Me, I am keeping a note of his website, because sometime after the end of June when the NHS man or woman has ceased to tell me what to do . I am going to need someone to make the decision for me as to whether or not I start going out again. Professor Levitt, be warned. I am coming for you.

If he says I can go out there is the next big problem for him to help me with . Do I use cash or a credit card? We won a zoom quiz last night with an excellent team . Gerry and Jo who I’d not met before , but he was a whizz on space questions about planets and the like though my wife did know the number of times that Yuri Gagarin had circled the earth. Once actually. He was Rushin ( Russian ) to get home I think.

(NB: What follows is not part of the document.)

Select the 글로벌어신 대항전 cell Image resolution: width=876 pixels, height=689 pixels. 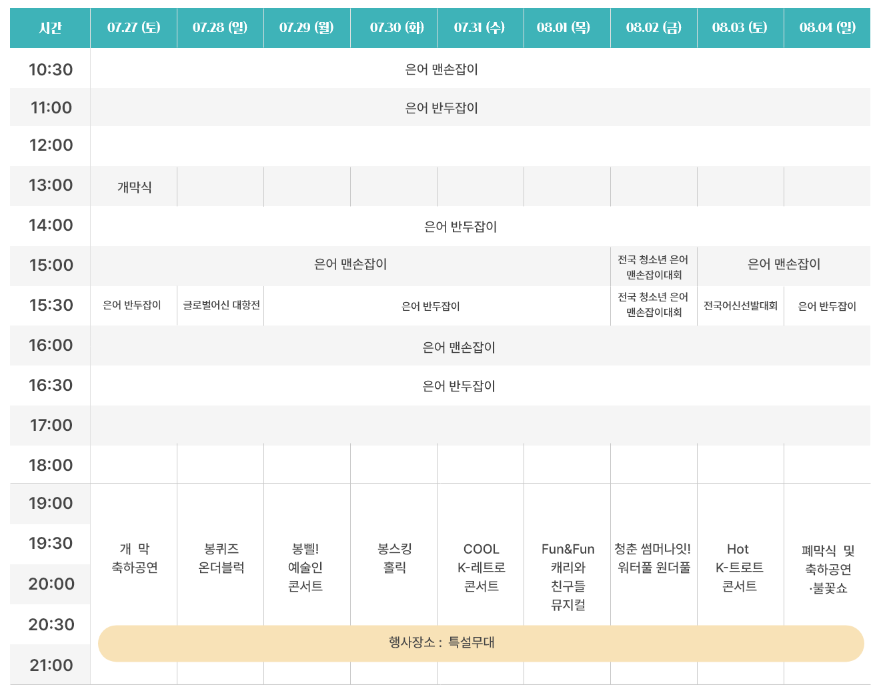(x=220, y=306)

And yes, Anthony I am turning into Alan Mitchell. Mind you my pal Colin who, with his wife Angela ,was also on the team is also a bit of a punster as well as my pre-Big V supplier of news titbits when he sat next to me in synagogue and mistook me for somebody who was even vaguely interested in what was going on in the world.

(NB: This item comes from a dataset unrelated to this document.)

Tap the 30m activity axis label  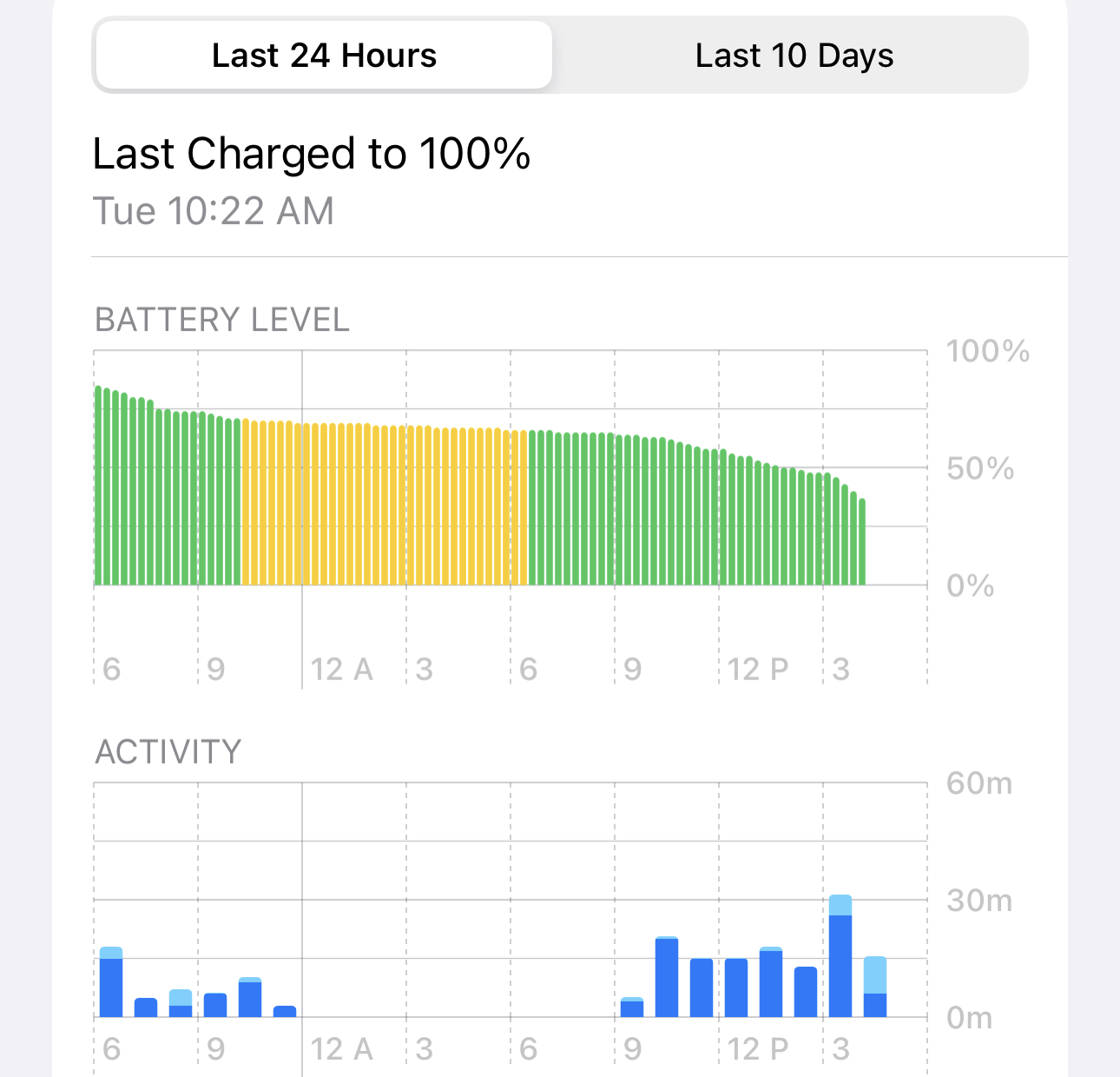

However, last night he tried to make up for it when we went into our “ break-out “ room to huddle over the questions. He told me that the country will need billions to get the economy going again. He did tell me how many billions, but by then I’d passed my boredom threshold about current affairs so I can’t tell you the exact number. But, I am confident that the twelve-year old who is the Chancellor of The Exchequer will find a way to produce it. We lost one Little Richard, but we still have Little Rishi Sunak. He keeps finding all this cash and I reckon he is beavering away in his bedroom amongst all his model trains and meccano ( he looks like that sort of boy ) with his John Bull Printing Set producing all this money. I think that’s why we are being encouraged to turn into a cashless society so that when Little Rishi floods the market with his freshly made notes all the old currency will have gone out of circulation and we’ll have nothing with which to compare it.

So, with that thought I leave you for the day ( or at least I hope just a day ) and see you all tomorrow, Stay safe.